Work task = Transcribe the records word for word, beginning with the first line and ending with the line that contains "[Gazeteci-Yazar Mustafa Eranıl’a"; include nothing else.

Entries supplied =
=====

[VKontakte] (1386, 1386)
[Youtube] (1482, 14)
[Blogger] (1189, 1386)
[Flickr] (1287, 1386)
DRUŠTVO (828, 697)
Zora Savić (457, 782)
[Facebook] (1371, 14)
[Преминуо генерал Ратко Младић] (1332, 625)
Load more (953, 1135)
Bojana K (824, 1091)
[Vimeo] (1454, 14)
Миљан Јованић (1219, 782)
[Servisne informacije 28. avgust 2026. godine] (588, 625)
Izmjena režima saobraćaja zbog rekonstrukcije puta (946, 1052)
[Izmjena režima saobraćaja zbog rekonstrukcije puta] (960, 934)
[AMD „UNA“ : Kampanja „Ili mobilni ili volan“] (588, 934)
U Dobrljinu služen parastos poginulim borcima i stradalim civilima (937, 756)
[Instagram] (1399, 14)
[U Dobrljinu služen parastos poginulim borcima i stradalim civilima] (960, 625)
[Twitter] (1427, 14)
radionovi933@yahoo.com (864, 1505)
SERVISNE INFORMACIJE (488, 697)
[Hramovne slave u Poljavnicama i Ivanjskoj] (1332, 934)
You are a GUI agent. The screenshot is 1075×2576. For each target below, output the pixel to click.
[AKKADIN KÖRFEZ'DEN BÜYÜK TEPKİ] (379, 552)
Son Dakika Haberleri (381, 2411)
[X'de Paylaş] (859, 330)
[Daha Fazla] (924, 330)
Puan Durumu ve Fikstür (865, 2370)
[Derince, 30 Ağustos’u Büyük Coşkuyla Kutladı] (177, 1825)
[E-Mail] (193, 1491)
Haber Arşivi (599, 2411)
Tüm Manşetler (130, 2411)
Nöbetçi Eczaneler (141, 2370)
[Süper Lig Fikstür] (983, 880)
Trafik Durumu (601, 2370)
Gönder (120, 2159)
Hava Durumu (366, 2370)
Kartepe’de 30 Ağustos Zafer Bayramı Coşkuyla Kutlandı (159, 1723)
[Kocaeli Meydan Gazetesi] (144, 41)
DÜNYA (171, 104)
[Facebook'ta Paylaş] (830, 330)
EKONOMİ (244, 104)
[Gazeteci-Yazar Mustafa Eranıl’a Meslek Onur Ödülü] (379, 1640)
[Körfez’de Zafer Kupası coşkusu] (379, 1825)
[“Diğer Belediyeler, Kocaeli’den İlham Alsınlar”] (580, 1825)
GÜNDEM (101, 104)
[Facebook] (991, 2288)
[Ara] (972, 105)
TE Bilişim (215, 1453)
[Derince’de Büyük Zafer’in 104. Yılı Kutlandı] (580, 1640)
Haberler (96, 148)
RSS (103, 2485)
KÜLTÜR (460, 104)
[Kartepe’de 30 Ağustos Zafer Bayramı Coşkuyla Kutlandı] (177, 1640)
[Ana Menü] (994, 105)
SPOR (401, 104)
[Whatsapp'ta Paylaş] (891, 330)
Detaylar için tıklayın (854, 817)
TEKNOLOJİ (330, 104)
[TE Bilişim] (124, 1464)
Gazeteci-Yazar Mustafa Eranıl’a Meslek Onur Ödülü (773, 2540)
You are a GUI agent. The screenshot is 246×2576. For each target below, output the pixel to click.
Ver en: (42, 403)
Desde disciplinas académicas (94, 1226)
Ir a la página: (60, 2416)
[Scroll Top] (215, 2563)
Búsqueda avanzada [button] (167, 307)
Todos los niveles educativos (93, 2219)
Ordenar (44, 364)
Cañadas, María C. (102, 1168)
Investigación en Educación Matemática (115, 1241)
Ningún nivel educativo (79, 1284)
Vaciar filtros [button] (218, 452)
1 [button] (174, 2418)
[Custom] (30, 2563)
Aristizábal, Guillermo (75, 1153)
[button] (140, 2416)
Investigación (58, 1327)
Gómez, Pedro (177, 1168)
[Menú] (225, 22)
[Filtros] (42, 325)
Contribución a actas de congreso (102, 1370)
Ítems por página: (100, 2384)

=====

Your response =
[VKontakte] (1386, 1386)
[Youtube] (1482, 14)
[Blogger] (1189, 1386)
[Flickr] (1287, 1386)
DRUŠTVO (828, 697)
Zora Savić (457, 782)
[Facebook] (1371, 14)
[Преминуо генерал Ратко Младић] (1332, 625)
Load more (953, 1135)
Bojana K (824, 1091)
[Vimeo] (1454, 14)
Миљан Јованић (1219, 782)
[Servisne informacije 28. avgust 2026. godine] (588, 625)
Izmjena režima saobraćaja zbog rekonstrukcije puta (946, 1052)
[Izmjena režima saobraćaja zbog rekonstrukcije puta] (960, 934)
[AMD „UNA“ : Kampanja „Ili mobilni ili volan“] (588, 934)
U Dobrljinu služen parastos poginulim borcima i stradalim civilima (937, 756)
[Instagram] (1399, 14)
[U Dobrljinu služen parastos poginulim borcima i stradalim civilima] (960, 625)
[Twitter] (1427, 14)
radionovi933@yahoo.com (864, 1505)
SERVISNE INFORMACIJE (488, 697)
[Hramovne slave u Poljavnicama i Ivanjskoj] (1332, 934)
You are a GUI agent. The screenshot is 1075×2576. For each target below, output the pixel to click.
[AKKADIN KÖRFEZ'DEN BÜYÜK TEPKİ] (379, 552)
Son Dakika Haberleri (381, 2411)
[X'de Paylaş] (859, 330)
[Daha Fazla] (924, 330)
Puan Durumu ve Fikstür (865, 2370)
[Derince, 30 Ağustos’u Büyük Coşkuyla Kutladı] (177, 1825)
[E-Mail] (193, 1491)
Haber Arşivi (599, 2411)
Tüm Manşetler (130, 2411)
Nöbetçi Eczaneler (141, 2370)
[Süper Lig Fikstür] (983, 880)
Trafik Durumu (601, 2370)
Gönder (120, 2159)
Hava Durumu (366, 2370)
Kartepe’de 30 Ağustos Zafer Bayramı Coşkuyla Kutlandı (159, 1723)
[Kocaeli Meydan Gazetesi] (144, 41)
DÜNYA (171, 104)
[Facebook'ta Paylaş] (830, 330)
EKONOMİ (244, 104)
[Gazeteci-Yazar Mustafa Eranıl’a Meslek Onur Ödülü] (379, 1640)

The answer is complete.